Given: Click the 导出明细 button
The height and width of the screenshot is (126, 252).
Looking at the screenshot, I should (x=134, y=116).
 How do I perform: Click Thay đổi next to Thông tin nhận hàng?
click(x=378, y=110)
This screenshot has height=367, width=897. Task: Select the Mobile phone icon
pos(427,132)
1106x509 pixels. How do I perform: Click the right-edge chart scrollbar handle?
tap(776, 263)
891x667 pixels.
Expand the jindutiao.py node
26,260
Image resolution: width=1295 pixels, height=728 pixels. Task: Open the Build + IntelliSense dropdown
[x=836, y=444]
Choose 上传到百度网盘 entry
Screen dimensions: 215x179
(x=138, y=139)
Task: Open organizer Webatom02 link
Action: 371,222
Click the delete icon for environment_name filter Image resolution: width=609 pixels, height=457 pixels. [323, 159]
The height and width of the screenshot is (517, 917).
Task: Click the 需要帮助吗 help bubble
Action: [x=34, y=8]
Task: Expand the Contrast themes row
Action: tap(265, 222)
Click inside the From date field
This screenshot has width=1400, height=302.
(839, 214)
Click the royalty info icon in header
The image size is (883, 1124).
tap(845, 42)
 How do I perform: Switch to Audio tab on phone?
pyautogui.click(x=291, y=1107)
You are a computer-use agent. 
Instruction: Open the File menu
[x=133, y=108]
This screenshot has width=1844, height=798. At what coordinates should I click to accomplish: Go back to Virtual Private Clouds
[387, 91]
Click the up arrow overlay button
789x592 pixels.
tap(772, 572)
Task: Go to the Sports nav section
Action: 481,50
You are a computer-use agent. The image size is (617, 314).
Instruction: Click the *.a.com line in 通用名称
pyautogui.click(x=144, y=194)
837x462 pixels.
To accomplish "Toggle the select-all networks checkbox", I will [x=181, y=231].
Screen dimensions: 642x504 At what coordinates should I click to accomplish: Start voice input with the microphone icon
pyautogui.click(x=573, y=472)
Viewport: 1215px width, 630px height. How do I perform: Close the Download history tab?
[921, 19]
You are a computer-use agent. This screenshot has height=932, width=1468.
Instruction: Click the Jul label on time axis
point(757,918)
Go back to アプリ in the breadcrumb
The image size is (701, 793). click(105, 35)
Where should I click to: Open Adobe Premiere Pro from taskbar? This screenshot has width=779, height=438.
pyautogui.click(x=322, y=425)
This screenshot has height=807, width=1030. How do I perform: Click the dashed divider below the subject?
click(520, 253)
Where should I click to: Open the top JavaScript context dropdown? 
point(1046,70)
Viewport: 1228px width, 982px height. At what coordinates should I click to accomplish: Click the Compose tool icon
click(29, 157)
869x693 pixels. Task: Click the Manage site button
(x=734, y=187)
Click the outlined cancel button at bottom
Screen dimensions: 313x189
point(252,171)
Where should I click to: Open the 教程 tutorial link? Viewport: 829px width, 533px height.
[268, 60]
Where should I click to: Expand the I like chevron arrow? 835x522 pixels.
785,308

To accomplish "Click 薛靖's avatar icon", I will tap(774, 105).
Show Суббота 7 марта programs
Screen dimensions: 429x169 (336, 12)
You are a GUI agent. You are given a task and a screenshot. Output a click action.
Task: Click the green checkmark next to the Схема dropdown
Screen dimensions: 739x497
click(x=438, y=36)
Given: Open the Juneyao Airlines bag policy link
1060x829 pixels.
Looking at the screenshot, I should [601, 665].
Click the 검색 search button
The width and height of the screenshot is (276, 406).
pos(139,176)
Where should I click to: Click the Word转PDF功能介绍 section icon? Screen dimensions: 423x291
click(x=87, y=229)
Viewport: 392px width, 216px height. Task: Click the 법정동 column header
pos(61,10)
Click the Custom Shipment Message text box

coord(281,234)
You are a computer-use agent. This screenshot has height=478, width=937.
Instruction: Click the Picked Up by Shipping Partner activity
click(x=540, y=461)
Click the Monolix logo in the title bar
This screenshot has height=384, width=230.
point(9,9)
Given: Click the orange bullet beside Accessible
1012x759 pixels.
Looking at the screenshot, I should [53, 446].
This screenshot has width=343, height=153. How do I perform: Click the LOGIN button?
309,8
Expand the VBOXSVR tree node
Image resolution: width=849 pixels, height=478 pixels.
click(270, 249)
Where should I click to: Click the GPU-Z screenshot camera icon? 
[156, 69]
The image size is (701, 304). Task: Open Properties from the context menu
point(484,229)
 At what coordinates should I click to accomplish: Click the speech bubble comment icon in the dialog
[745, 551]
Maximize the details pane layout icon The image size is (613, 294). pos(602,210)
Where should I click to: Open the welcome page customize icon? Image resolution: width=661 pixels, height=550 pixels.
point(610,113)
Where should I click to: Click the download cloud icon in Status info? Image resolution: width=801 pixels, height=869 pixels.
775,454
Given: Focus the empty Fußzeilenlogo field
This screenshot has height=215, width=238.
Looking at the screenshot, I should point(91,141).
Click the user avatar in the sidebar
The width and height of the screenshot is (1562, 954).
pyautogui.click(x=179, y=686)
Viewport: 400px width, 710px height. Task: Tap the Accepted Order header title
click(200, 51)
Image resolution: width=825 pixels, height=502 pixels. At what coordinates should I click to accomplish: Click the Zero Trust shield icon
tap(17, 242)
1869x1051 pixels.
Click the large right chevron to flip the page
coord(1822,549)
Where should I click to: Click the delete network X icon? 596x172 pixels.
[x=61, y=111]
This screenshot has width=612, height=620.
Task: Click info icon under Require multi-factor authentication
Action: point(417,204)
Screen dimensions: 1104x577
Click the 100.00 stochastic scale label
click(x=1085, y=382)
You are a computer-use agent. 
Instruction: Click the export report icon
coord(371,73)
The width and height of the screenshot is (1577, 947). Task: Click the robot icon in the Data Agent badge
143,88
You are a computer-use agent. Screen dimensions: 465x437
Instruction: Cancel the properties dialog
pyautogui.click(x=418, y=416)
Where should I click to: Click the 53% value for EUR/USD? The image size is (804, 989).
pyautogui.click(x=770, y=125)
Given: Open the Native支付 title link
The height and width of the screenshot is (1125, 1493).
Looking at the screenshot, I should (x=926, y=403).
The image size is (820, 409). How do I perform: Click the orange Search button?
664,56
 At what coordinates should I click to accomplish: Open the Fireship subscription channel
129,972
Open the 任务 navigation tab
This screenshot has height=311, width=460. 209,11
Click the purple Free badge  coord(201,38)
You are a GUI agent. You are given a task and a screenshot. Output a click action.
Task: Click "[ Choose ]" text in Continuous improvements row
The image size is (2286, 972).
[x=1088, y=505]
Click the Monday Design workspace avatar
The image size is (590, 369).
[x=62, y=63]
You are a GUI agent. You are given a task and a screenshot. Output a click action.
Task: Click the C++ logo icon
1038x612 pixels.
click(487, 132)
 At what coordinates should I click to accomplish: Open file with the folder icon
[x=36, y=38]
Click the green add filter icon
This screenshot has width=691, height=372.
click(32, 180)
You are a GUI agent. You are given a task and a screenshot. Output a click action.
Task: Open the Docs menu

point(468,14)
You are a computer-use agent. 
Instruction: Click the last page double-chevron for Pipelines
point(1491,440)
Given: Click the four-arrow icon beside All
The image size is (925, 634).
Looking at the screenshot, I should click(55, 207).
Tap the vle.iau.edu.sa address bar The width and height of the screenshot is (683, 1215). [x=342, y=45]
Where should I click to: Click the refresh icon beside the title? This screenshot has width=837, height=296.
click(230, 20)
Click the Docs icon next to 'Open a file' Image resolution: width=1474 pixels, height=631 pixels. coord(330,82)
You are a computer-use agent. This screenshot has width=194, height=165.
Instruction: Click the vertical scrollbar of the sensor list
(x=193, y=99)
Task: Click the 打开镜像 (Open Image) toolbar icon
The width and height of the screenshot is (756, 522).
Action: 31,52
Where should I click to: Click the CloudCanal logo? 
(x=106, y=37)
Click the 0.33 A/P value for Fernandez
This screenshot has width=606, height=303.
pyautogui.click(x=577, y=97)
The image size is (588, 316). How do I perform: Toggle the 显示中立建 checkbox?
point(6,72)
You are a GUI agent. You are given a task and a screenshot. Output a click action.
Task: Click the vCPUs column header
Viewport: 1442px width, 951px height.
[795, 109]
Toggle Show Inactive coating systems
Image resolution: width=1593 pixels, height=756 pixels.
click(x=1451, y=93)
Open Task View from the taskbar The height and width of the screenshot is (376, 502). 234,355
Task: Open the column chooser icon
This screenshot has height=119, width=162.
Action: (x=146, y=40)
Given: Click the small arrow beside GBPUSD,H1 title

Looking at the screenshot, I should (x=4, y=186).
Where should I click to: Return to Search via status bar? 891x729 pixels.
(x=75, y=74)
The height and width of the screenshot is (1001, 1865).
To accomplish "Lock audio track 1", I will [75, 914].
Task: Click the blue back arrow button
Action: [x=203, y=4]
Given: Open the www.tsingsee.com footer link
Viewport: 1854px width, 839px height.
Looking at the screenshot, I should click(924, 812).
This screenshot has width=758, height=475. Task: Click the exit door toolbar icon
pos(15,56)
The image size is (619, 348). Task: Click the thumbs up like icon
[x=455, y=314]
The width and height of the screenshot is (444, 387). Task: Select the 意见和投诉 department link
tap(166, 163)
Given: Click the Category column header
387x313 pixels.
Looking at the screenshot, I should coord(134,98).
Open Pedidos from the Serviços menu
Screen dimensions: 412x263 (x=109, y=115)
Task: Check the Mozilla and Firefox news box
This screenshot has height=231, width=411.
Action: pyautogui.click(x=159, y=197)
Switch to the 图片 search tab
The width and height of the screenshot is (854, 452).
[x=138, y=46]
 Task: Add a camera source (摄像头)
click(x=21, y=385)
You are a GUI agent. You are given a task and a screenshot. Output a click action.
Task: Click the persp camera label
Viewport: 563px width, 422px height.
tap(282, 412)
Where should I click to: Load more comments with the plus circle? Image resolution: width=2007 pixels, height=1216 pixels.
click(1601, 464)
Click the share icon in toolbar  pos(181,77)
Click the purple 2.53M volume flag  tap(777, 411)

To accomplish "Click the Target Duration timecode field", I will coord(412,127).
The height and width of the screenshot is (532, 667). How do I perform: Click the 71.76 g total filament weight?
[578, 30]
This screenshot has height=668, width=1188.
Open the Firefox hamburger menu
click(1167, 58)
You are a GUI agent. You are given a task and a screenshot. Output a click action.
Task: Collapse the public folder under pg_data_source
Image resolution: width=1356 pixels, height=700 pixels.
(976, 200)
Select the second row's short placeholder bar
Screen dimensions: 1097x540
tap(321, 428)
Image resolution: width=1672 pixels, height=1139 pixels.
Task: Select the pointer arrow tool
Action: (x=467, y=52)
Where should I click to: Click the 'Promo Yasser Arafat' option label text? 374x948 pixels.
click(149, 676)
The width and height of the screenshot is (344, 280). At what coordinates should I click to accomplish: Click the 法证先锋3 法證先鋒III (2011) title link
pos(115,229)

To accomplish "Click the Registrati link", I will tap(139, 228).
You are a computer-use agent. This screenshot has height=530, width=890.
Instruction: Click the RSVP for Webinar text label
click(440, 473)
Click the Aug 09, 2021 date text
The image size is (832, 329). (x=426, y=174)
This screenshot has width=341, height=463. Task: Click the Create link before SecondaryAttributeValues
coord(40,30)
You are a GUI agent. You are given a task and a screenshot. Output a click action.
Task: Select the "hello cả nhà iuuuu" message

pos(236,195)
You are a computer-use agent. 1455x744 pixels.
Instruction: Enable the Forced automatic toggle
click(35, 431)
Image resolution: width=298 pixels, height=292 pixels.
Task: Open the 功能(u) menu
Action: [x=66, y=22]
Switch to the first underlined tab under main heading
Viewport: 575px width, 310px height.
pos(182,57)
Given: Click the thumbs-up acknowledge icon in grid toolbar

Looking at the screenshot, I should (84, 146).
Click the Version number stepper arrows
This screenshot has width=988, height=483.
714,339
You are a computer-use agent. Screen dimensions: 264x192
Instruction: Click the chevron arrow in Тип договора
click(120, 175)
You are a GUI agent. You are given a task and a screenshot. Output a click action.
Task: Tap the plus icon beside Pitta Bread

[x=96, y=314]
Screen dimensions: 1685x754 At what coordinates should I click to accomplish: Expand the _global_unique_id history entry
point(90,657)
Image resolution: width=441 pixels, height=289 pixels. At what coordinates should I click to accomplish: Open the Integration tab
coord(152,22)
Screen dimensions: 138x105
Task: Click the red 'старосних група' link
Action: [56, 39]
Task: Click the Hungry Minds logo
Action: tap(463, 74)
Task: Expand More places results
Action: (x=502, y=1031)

————————

▶ _Set problem_: Update the listing starting at the line containing "Image resolution: width=441" and ending at the end of the listing: replace "Integration" with "Billing" and leave everything else unchanged.

▶ _Response to the exercise_:
Image resolution: width=441 pixels, height=289 pixels. At what coordinates should I click to accomplish: Open the Billing tab
coord(152,22)
Screen dimensions: 138x105
Task: Click the red 'старосних група' link
Action: [56, 39]
Task: Click the Hungry Minds logo
Action: tap(463, 74)
Task: Expand More places results
Action: (x=502, y=1031)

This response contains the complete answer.